TASK REQUIREMENTS: Transcribe the text about the album Things We Do for Love in full, word for word.

--- DOCUMENT EXCERPT ---

Studio album by The Sounds
- Released: 12 June 2020
- Genres: New wave, post-punk revival, indie rock, alternative, pop
- Length: 42:10
- Label: Arnioki Records

The Sounds chronology
| Weekend (2013) | Things We Do for Love (2020) |  |

= Things We Do for Love (album) =

Things We Do for Love is the sixth studio album by the Swedish new wave band The Sounds and was released in 2020 by Arnioki Records.

==Background==
With most of the band members having started families since the release of the previous studio album Weekend in 2013, The Sounds went into a hiatus of seven years. In 2017, they released an EP, The Tales That We Tell, but were focused more on personal matters than on songwriting. Guitarist and keyboardist, Jesper Anderberg took a three-years break to study computer engineering. After the release of the EP, the band continued writing new tracks "and some of the songs that didn’t fit on the EP were saved for this album that we knew eventually was going to come out," said Anderberg. He also revealed that the track "Dreaming of You" was inspired by Arcade Fire. Unlike the previous The Sounds albums that had a set timeframe for writing, the creation of Things We Do for Love was stretched out over the years. Originally scheduled to be released with a tour in early 2020, the release of Things We Do for Love had to be postponed due to the restrictions of the COVID-19 pandemic.

--- RECORDS SHOWN ---

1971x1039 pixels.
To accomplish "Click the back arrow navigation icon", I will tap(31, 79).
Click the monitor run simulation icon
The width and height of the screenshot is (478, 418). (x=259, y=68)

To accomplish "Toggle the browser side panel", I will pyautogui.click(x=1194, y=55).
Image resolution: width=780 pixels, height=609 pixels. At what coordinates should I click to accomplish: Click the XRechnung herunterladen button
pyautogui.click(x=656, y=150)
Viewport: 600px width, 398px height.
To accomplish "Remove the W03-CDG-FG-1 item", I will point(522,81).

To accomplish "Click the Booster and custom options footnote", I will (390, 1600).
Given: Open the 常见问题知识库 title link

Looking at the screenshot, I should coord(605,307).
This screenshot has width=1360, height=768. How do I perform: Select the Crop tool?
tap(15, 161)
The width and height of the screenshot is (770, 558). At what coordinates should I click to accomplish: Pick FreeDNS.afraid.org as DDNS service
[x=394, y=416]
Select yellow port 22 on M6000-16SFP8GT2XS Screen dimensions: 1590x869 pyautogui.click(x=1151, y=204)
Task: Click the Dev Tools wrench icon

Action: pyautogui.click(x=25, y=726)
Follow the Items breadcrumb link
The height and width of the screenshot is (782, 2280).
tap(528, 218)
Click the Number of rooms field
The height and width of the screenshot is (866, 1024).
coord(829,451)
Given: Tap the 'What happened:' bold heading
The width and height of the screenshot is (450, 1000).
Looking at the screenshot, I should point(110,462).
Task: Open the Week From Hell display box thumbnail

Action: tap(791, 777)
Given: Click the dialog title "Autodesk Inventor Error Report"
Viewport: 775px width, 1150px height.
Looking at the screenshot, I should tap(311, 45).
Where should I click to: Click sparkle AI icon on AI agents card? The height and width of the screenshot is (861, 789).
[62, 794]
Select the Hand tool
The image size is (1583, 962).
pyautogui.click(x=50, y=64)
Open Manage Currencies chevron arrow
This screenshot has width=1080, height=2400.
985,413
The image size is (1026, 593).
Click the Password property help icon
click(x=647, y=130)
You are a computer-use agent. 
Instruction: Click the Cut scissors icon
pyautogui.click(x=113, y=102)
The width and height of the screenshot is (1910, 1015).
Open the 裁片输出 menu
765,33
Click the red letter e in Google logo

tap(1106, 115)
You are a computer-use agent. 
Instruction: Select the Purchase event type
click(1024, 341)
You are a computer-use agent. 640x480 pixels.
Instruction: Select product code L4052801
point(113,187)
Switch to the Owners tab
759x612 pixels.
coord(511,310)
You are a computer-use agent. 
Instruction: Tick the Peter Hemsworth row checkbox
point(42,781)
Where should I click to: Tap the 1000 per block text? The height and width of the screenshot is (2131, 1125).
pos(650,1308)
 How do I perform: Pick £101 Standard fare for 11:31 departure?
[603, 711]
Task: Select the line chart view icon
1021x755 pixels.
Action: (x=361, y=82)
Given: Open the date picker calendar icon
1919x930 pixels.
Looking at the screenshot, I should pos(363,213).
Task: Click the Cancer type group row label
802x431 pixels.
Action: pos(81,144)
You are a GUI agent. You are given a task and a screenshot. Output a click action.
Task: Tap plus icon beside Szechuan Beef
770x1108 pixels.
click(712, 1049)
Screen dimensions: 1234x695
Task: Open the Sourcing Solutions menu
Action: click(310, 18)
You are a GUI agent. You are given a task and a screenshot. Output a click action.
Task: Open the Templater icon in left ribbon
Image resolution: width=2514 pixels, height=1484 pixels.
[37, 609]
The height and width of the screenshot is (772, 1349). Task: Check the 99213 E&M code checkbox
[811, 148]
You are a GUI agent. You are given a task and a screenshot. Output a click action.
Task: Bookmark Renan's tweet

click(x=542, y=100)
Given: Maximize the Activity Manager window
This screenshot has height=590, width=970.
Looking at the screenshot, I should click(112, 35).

---

TASK ANSWER:
Studio album by The Sounds
- Released: 12 June 2020
- Genres: New wave, post-punk revival, indie rock, alternative, pop
- Length: 42:10
- Label: Arnioki Records

The Sounds chronology
| Weekend (2013) | Things We Do for Love (2020) |  |

= Things We Do for Love (album) =

Things We Do for Love is the sixth studio album by the Swedish new wave band The Sounds and was released in 2020 by Arnioki Records.

==Background==
With most of the band members having started families since the release of the previous studio album Weekend in 2013, The Sounds went into a hiatus of seven years. In 2017, they released an EP, The Tales That We Tell, but were focused more on personal matters than on songwriting. Guitarist and keyboardist, Jesper Anderberg took a three-years break to study computer engineering. After the release of the EP, the band continued writing new tracks "and some of the songs that didn’t fit on the EP were saved for this album that we knew eventually was going to come out," said Anderberg. He also revealed that the track "Dreaming of You" was inspired by Arcade Fire. Unlike the previous The Sounds albums that had a set timeframe for writing, the creation of Things We Do for Love was stretched out over the years. Originally scheduled to be released with a tour in early 2020, the release of Things We Do for Love had to be postponed due to the restrictions of the COVID-19 pandemic.